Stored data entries
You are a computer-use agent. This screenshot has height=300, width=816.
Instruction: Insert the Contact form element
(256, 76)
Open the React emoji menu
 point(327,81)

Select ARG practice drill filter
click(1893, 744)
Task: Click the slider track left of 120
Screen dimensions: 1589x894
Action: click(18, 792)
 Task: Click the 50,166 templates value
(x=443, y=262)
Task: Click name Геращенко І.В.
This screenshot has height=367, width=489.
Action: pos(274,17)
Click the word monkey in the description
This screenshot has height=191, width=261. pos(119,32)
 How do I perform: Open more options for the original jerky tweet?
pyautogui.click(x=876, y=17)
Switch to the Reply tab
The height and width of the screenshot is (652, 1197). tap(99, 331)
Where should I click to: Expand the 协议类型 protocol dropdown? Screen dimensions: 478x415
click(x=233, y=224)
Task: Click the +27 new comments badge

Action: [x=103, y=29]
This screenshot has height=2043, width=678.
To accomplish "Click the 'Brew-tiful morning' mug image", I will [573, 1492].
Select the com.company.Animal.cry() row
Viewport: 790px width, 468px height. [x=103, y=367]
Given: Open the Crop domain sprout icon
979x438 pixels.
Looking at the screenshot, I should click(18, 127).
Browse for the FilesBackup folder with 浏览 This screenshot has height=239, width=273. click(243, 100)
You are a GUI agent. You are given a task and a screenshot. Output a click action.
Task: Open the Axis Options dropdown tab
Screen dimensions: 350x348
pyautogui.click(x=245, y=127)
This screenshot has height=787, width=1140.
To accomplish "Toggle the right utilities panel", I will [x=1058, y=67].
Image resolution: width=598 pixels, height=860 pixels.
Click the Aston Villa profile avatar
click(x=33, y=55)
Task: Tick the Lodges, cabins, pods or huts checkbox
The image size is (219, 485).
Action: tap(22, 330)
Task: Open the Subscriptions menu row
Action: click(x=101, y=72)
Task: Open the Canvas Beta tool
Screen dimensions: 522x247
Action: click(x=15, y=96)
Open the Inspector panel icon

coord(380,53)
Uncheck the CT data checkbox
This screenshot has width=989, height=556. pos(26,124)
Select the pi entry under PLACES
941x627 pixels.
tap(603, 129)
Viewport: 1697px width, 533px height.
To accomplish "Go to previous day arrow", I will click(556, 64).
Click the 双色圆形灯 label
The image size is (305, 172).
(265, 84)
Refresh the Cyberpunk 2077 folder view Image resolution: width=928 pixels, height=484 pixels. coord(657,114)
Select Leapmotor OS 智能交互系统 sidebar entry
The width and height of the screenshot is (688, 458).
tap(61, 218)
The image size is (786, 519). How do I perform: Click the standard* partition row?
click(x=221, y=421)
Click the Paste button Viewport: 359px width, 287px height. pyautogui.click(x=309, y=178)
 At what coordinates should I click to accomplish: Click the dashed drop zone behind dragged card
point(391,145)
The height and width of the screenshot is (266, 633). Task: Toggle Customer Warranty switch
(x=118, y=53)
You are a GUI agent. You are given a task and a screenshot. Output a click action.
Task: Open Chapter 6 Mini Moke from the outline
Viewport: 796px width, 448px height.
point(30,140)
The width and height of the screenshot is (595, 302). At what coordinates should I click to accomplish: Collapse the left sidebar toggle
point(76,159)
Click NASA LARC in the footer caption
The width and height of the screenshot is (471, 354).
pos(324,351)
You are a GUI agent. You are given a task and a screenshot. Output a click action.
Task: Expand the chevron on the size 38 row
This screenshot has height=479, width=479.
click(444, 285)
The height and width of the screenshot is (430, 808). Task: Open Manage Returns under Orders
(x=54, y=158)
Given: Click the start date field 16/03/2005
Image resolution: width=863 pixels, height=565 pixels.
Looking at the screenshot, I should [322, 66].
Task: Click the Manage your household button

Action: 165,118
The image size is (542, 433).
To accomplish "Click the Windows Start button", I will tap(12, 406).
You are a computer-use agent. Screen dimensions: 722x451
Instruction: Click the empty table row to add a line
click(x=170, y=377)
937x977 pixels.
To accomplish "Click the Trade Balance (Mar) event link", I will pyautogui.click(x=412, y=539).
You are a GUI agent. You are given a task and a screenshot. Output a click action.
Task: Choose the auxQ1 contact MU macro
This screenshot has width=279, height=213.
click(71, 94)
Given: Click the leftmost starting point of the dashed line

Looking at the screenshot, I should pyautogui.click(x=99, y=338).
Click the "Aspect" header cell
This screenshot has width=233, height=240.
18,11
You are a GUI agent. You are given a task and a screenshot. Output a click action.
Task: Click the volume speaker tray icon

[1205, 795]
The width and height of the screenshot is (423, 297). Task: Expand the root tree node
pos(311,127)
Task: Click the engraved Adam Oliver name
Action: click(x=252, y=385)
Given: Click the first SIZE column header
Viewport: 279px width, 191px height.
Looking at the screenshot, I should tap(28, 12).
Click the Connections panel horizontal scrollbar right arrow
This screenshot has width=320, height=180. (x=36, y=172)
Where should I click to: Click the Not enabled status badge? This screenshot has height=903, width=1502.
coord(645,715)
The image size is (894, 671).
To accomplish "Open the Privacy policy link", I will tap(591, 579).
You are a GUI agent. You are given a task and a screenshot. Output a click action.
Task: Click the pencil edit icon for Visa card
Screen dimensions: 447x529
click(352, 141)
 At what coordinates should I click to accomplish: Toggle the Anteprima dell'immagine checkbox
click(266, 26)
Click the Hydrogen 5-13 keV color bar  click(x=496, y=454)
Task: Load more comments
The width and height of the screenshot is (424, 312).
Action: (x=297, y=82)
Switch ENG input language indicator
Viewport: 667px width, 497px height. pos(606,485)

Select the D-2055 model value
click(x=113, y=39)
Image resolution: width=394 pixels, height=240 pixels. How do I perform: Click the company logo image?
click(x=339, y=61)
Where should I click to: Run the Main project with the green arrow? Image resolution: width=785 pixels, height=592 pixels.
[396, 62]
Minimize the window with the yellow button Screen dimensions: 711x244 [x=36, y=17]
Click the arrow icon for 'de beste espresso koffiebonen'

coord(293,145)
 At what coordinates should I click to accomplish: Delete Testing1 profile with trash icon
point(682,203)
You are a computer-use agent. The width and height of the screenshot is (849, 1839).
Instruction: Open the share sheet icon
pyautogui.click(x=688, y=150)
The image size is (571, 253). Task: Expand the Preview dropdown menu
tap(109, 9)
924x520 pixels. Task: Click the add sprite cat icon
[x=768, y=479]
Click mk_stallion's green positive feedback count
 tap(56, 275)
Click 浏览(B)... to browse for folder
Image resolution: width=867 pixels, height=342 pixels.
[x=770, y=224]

**TASK**
Top to bottom, set down the entries above word for word.

**ANSWER TO THIS EXERCISE**
You are a computer-use agent. This screenshot has height=300, width=816.
Instruction: Insert the Contact form element
(256, 76)
Open the React emoji menu
 point(327,81)

Select ARG practice drill filter
click(1893, 744)
Task: Click the slider track left of 120
Screen dimensions: 1589x894
Action: click(18, 792)
 Task: Click the 50,166 templates value
(x=443, y=262)
Task: Click name Геращенко І.В.
This screenshot has height=367, width=489.
Action: pos(274,17)
Click the word monkey in the description
This screenshot has height=191, width=261. pos(119,32)
 How do I perform: Open more options for the original jerky tweet?
pyautogui.click(x=876, y=17)
Switch to the Reply tab
The height and width of the screenshot is (652, 1197). tap(99, 331)
Where should I click to: Expand the 协议类型 protocol dropdown? Screen dimensions: 478x415
click(x=233, y=224)
Task: Click the +27 new comments badge

Action: [x=103, y=29]
This screenshot has height=2043, width=678.
To accomplish "Click the 'Brew-tiful morning' mug image", I will [573, 1492].
Select the com.company.Animal.cry() row
Viewport: 790px width, 468px height. [x=103, y=367]
Given: Open the Crop domain sprout icon
979x438 pixels.
Looking at the screenshot, I should click(18, 127).
Browse for the FilesBackup folder with 浏览 This screenshot has height=239, width=273. click(243, 100)
You are a GUI agent. You are given a task and a screenshot. Output a click action.
Task: Open the Axis Options dropdown tab
Screen dimensions: 350x348
pyautogui.click(x=245, y=127)
This screenshot has height=787, width=1140.
To accomplish "Toggle the right utilities panel", I will [x=1058, y=67].
Image resolution: width=598 pixels, height=860 pixels.
Click the Aston Villa profile avatar
click(x=33, y=55)
Task: Tick the Lodges, cabins, pods or huts checkbox
The image size is (219, 485).
Action: tap(22, 330)
Task: Open the Subscriptions menu row
Action: click(x=101, y=72)
Task: Open the Canvas Beta tool
Screen dimensions: 522x247
Action: click(x=15, y=96)
Open the Inspector panel icon

coord(380,53)
Uncheck the CT data checkbox
This screenshot has width=989, height=556. pos(26,124)
Select the pi entry under PLACES
941x627 pixels.
tap(603, 129)
Viewport: 1697px width, 533px height.
To accomplish "Go to previous day arrow", I will click(556, 64).
Click the 双色圆形灯 label
The image size is (305, 172).
(265, 84)
Refresh the Cyberpunk 2077 folder view Image resolution: width=928 pixels, height=484 pixels. coord(657,114)
Select Leapmotor OS 智能交互系统 sidebar entry
The width and height of the screenshot is (688, 458).
tap(61, 218)
The image size is (786, 519). How do I perform: Click the standard* partition row?
click(x=221, y=421)
Click the Paste button Viewport: 359px width, 287px height. pyautogui.click(x=309, y=178)
 At what coordinates should I click to accomplish: Click the dashed drop zone behind dragged card
point(391,145)
The height and width of the screenshot is (266, 633). Task: Toggle Customer Warranty switch
(x=118, y=53)
You are a GUI agent. You are given a task and a screenshot. Output a click action.
Task: Open Chapter 6 Mini Moke from the outline
Viewport: 796px width, 448px height.
point(30,140)
The width and height of the screenshot is (595, 302). At what coordinates should I click to accomplish: Collapse the left sidebar toggle
point(76,159)
Click NASA LARC in the footer caption
The width and height of the screenshot is (471, 354).
pos(324,351)
You are a GUI agent. You are given a task and a screenshot. Output a click action.
Task: Expand the chevron on the size 38 row
This screenshot has height=479, width=479.
click(444, 285)
The height and width of the screenshot is (430, 808). Task: Open Manage Returns under Orders
(x=54, y=158)
Given: Click the start date field 16/03/2005
Image resolution: width=863 pixels, height=565 pixels.
Looking at the screenshot, I should [322, 66].
Task: Click the Manage your household button

Action: 165,118
The image size is (542, 433).
To accomplish "Click the Windows Start button", I will tap(12, 406).
You are a computer-use agent. Screen dimensions: 722x451
Instruction: Click the empty table row to add a line
click(x=170, y=377)
937x977 pixels.
To accomplish "Click the Trade Balance (Mar) event link", I will pyautogui.click(x=412, y=539).
You are a GUI agent. You are given a task and a screenshot. Output a click action.
Task: Choose the auxQ1 contact MU macro
This screenshot has width=279, height=213.
click(71, 94)
Given: Click the leftmost starting point of the dashed line

Looking at the screenshot, I should pyautogui.click(x=99, y=338).
Click the "Aspect" header cell
This screenshot has width=233, height=240.
18,11
You are a GUI agent. You are given a task and a screenshot. Output a click action.
Task: Click the volume speaker tray icon

[1205, 795]
The width and height of the screenshot is (423, 297). Task: Expand the root tree node
pos(311,127)
Task: Click the engraved Adam Oliver name
Action: click(x=252, y=385)
Given: Click the first SIZE column header
Viewport: 279px width, 191px height.
Looking at the screenshot, I should tap(28, 12).
Click the Connections panel horizontal scrollbar right arrow
This screenshot has width=320, height=180. (x=36, y=172)
Where should I click to: Click the Not enabled status badge? This screenshot has height=903, width=1502.
coord(645,715)
The image size is (894, 671).
To accomplish "Open the Privacy policy link", I will tap(591, 579).
You are a GUI agent. You are given a task and a screenshot. Output a click action.
Task: Click the pencil edit icon for Visa card
Screen dimensions: 447x529
click(352, 141)
 At what coordinates should I click to accomplish: Toggle the Anteprima dell'immagine checkbox
click(266, 26)
Click the Hydrogen 5-13 keV color bar  click(x=496, y=454)
Task: Load more comments
The width and height of the screenshot is (424, 312).
Action: (x=297, y=82)
Switch ENG input language indicator
Viewport: 667px width, 497px height. pos(606,485)

Select the D-2055 model value
click(x=113, y=39)
Image resolution: width=394 pixels, height=240 pixels. How do I perform: Click the company logo image?
click(x=339, y=61)
Where should I click to: Run the Main project with the green arrow? Image resolution: width=785 pixels, height=592 pixels.
[396, 62]
Minimize the window with the yellow button Screen dimensions: 711x244 [x=36, y=17]
Click the arrow icon for 'de beste espresso koffiebonen'

coord(293,145)
 At what coordinates should I click to accomplish: Delete Testing1 profile with trash icon
point(682,203)
You are a computer-use agent. The width and height of the screenshot is (849, 1839).
Instruction: Open the share sheet icon
pyautogui.click(x=688, y=150)
The image size is (571, 253). Task: Expand the Preview dropdown menu
tap(109, 9)
924x520 pixels. Task: Click the add sprite cat icon
[x=768, y=479]
Click mk_stallion's green positive feedback count
 tap(56, 275)
Click 浏览(B)... to browse for folder
Image resolution: width=867 pixels, height=342 pixels.
[x=770, y=224]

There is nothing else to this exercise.